Which leads us to: the use of an abbreviated medium such as a slide to deliver a content-rich message is inevitably damaging to the message itself. PowerPoint typically leads the speaker to reduce his message to a series of bullet points. The speaker's elaboration on each bullet point—if provided at all—is often lost to note takers, slide scanners and the spaced out. In such cases when the PowerPoint presentation is turned into a PDF file and emailed off to the audience after the presentation, all of the speaker's elaborations and nuanced points are gone, forgotten.

Edward Tufte, god of information design, goes a step further than myself:
George Orwell's classic essay 'Politics and the English Language' gets right the interplay between quality of thought and cognitive style of presentation: 'The English language becomes ugly and inaccurate because of our thoughts are foolish, but the slovenliness of our language makes it easier for us to have foolish thoughts.' Imagine Orwell writing about PP: 'PowerPoint becomes ugly and inaccurate because our thoughts are foolish, but the slovenliness of PowerPoint makes it easier for us to have foolish thoughts.'" [Ask E.T.]

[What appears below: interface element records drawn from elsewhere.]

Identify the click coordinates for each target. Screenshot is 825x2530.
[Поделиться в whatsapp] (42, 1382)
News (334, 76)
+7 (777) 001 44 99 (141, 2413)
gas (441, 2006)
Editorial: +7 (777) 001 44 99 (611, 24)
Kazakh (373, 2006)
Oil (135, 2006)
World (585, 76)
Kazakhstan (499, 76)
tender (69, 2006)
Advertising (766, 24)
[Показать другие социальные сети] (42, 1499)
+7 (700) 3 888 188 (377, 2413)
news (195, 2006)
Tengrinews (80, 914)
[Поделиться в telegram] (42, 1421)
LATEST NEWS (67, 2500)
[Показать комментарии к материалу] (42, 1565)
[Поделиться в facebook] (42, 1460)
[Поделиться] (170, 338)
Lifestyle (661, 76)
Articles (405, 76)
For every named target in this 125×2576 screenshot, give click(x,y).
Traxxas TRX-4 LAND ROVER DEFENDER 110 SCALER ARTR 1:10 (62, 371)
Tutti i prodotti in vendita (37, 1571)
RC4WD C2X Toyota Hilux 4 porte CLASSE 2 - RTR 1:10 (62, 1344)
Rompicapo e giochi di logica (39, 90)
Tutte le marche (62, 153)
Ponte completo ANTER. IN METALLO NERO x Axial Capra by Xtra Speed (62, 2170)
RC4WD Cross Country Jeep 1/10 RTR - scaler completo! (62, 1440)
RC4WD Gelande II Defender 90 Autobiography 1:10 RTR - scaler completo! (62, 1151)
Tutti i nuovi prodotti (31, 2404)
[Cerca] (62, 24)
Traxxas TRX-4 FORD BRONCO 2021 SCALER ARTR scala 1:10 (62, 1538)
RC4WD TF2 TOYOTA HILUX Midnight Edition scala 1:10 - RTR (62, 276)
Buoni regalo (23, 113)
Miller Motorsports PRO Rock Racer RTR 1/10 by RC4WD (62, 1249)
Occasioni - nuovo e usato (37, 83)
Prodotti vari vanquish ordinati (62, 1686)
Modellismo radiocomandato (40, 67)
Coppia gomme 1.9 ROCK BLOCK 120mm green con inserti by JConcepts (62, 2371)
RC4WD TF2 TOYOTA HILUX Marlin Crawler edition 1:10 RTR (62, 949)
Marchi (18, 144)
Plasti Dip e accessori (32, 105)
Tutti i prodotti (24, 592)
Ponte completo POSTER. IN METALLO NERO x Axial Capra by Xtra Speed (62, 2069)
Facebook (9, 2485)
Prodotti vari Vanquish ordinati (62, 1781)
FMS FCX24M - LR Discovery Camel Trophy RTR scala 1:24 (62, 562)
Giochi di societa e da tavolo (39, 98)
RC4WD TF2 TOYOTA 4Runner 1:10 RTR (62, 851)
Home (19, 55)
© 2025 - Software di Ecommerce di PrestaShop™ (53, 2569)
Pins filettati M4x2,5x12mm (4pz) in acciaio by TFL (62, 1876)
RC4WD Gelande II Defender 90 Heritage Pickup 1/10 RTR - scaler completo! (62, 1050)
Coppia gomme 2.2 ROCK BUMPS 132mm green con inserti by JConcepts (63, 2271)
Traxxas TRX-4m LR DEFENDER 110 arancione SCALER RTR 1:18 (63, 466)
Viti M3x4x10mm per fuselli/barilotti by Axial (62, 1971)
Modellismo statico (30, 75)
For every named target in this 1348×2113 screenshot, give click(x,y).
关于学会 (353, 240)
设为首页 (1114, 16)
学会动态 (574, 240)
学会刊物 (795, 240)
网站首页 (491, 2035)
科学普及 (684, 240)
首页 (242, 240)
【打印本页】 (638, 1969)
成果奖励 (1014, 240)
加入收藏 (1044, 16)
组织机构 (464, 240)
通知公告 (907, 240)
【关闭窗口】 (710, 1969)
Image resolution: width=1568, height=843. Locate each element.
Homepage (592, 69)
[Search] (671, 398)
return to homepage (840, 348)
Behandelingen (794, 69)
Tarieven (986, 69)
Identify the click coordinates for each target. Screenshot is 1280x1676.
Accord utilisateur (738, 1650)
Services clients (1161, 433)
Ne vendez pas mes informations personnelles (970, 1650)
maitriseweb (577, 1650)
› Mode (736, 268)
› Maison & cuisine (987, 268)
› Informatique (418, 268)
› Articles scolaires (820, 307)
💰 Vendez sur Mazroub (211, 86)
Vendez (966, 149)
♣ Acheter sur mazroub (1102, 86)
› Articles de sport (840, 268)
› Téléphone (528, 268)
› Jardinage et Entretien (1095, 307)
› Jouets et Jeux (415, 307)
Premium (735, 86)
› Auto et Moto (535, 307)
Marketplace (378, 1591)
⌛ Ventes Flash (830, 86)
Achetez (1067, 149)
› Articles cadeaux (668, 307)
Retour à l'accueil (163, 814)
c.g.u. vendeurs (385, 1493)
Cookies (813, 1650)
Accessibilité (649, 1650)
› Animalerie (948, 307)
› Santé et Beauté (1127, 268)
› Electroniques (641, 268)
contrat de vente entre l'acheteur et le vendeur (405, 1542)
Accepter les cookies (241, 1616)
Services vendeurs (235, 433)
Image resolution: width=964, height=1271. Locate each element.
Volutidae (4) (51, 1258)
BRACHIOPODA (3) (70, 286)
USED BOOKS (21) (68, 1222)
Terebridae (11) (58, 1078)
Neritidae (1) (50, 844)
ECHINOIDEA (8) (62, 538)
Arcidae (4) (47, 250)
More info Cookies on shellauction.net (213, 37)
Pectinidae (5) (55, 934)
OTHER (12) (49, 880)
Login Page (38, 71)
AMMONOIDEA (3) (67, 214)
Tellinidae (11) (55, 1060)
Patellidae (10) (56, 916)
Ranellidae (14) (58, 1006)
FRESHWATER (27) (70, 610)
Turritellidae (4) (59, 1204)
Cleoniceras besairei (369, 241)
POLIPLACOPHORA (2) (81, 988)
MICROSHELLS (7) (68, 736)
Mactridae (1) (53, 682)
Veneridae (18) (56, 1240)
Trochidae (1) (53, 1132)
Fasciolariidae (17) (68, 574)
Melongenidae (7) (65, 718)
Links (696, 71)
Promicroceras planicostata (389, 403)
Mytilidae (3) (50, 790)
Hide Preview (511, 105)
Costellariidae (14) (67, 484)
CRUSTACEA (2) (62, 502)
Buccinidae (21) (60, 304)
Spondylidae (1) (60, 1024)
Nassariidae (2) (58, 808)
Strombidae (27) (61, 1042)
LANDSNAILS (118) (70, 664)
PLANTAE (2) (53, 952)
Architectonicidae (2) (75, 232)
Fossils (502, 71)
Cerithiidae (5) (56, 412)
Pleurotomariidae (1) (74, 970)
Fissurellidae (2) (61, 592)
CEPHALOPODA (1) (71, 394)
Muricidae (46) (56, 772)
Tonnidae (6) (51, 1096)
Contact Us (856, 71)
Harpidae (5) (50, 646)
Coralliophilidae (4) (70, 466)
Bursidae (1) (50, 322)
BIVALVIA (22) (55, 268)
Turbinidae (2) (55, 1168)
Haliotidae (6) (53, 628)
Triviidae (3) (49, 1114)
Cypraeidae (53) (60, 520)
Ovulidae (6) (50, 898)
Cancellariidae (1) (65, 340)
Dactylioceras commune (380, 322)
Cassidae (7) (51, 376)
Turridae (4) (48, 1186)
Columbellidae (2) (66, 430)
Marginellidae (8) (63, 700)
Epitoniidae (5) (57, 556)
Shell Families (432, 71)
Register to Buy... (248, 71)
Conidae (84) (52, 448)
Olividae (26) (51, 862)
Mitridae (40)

Which brings me to how PowerPoint took down the Columbia Space Shuttle. Tufte is renowned for his analysis of a particular NASA PowerPoint presentation, in which he argues that the PowerPoint presentations—28 slides in total—used to assess the safety of the Columbia were inherently flawed thanks to the bulleted-list format (PowerPoint's fault) and lousy choice of language and progression (presenter's fault).

The analysis is fascinating and well worth reading in its entirety, as it describes many of the nuanced ways in which PowerPoint quietly destroys the messages it delivers. Why shoot yourself in the foot by using a medium that necessarily simplifies, omits and distorts the very thing you're trying to communicate?